• Problem A:
Answer these questions from the article on exercise and aerosol emissions, one answer per line:
(i) What respiratory volume per minute do highly trained athletes reach?
(ii) How many people took part in the study, and how were they split by sex?
(iii) Up to what average workload did aerosol emissions rise only moderately?
• Problem B: Summarize the article on exercise and aerosol emissions in two sentences.

====== Source passage ======

Since the start of the pandemic, an unprecedented and astonishing amount of research has been conducted on issues related to COVID-19. And yet so much related to this virus remains a mystery. A new study, however, offers some clarity on how exercise intensity affects the emission and concentration of aerosol particles in exhaled air, which is one of the primary ways in which novel coronaviruses like COVID are spread. With a new experimental setup, a Munich research team has shown that aerosol emissions increase exponentially with intense physical exertion, which has implications for indoor exercise and one’s risk of contracting COVID.

Prior to the study, it was known that the respiratory volume for untrained people increases from around 5 to 15 liters per minute (L/min) at rest to more than 100 L/min when exercising. Highly trained athletes actually reach levels of 200 L/min. It was also known that people have become infected with COVID while exercising indoors.

However, it was unclear how exercise intensity was linked to the concentration of aerosol particles in exhaled air and the actual quantity of aerosols exhaled by an individual per minute and thus to the potential risk of spreading infectious diseases such as COVID. This information is urgently needed, however, for example to design mitigation measures for health clubs, fitness studios, training facilities, school gyms and other indoor sports facilities to avoid shutdowns during future waves of infection.

An Innovative Study Design

A team lead by Henning Wackerhage, a professor of exercise biology at the Technical University of Munich (TUM), and Prof. Christian J. Kähler, the director of the Institute of Fluid Mechanics and Aerodynamics at the Universität der Bundeswehr München, recruited eight male and eight female healthy, 18- to 40-year-olds to participate in the study. The team developed a new investigative method for studying these questions. Their experimental apparatus initially filtered out the aerosols already present in the ambient air. When participants then performed an ergometer stress test, they inhaled the purified air through a mask covering the mouth and nose. The exercise intensity was gradually increased from rest to the point of physical exhaustion. The mask was connected to a two-way valve through which only the exhaled air can escape. The quantity of aerosol particles emitted per minute was then measured and directly linked to the current performance of each participant.

Moderate Aerosol Emissions at Moderate-level Exertion

Using this methodology, the researchers were able to identify how many aerosol particles are exhaled per minute by an individual at various levels of exercise intensity. They found that aerosol emissions during exercise initially increased only moderately up to an average workload of around 2 watts per kilogram of body weight. (Note: Respiration generally increases with body weight.) Above that point, however, they rose exponentially with increasing exercise intensity. An individual weighing 165 pounds (75 kilograms), for example, reaches that threshold at an ergometer reading of around 150 watts. This corresponds to moderate effort for a casual athlete, comparable to the exercise intensity of moderate jogging. Beyond this intensity, that same individual exhales significantly more aerosol particles.

Due to the much higher minute ventilation of well-trained athletes, their aerosol emissions were significantly higher than those of untrained test subjects at maximum effort. The researchers did not find significant differences in particle emissions between sexes.

====== Source data ======

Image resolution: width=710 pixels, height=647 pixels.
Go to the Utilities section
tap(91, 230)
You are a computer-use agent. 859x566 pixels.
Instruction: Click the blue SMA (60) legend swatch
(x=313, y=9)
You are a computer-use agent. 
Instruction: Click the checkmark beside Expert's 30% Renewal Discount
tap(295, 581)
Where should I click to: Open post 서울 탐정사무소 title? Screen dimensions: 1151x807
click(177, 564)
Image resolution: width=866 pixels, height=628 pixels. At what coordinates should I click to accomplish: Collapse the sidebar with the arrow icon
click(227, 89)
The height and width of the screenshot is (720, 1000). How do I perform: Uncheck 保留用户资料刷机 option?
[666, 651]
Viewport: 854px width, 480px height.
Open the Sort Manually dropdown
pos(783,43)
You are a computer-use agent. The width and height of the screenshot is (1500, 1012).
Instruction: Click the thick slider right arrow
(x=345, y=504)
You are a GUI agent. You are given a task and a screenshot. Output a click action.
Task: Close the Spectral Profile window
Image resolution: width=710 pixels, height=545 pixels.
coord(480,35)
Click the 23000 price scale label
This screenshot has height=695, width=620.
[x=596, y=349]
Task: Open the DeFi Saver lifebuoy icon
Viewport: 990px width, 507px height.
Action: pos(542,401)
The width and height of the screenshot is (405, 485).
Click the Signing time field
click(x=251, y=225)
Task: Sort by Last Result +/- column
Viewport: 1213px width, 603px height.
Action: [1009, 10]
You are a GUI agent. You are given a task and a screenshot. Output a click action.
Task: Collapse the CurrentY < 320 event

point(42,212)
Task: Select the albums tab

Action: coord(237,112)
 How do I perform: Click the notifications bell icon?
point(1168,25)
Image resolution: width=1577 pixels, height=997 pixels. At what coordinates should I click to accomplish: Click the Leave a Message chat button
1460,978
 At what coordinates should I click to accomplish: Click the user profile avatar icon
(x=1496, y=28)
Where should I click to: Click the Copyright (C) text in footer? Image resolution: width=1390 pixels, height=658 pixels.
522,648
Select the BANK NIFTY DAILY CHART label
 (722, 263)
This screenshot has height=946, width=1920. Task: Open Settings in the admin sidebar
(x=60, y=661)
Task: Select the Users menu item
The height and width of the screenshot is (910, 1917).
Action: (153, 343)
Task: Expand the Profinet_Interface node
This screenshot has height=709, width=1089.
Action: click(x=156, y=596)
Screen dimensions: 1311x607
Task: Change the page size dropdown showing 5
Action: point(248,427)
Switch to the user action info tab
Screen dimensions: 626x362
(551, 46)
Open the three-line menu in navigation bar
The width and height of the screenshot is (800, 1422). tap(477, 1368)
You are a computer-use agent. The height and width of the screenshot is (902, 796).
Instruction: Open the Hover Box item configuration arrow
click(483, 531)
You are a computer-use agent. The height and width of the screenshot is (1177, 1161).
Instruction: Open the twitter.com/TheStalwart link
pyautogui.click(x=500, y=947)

======

• Response box A:
(i) 200 liters per minute.
(ii) Sixteen: eight male and eight female.
(iii) Around 2 watts per kilogram of body weight.

• Response box B: A Munich research team used a new experimental setup to measure how many aerosol particles people exhale per minute at rising exercise intensity, with relevance to indoor exercise and the risk of spreading COVID. Emissions rose only moderately up to about 2 watts per kilogram of body weight and exponentially beyond that, with well-trained athletes emitting significantly more than untrained subjects at maximum effort and no significant difference between sexes.